<<<<

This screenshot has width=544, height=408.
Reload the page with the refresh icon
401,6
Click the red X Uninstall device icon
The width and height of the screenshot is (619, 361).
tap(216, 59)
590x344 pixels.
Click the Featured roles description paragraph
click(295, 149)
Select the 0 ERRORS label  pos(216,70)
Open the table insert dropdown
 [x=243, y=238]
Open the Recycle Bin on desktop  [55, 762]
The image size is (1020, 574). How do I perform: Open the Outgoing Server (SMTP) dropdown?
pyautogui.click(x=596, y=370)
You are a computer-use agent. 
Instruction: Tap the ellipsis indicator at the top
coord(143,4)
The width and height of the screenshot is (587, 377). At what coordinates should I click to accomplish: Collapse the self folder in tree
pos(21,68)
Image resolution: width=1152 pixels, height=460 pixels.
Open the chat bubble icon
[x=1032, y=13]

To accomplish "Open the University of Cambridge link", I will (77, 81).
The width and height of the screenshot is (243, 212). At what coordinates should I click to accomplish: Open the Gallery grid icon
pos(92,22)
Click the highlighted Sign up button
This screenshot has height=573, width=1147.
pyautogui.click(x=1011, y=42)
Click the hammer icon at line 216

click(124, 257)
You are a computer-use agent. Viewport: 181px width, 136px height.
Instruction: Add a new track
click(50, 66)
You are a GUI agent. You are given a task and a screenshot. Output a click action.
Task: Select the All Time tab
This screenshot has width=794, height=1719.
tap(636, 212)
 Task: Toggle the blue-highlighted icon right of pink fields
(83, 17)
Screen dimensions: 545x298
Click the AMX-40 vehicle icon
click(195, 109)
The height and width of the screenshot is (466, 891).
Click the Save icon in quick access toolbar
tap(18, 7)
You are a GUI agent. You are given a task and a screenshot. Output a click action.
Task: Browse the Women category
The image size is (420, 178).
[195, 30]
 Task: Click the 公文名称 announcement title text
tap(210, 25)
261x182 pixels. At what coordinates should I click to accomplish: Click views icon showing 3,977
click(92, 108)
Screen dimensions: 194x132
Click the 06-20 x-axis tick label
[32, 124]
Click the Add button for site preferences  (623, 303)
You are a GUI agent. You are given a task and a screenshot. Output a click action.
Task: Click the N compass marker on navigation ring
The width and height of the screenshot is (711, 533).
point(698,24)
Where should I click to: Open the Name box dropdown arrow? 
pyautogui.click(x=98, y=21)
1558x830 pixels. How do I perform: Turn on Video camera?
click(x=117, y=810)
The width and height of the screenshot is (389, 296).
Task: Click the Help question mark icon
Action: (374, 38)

>>>>

> Work required:
Find every line in the records that uses the string "computer", then copy it.

> Task answer:
You are a computer-use agent. 
You are a computer-use agent. Viewport: 181px width, 136px height.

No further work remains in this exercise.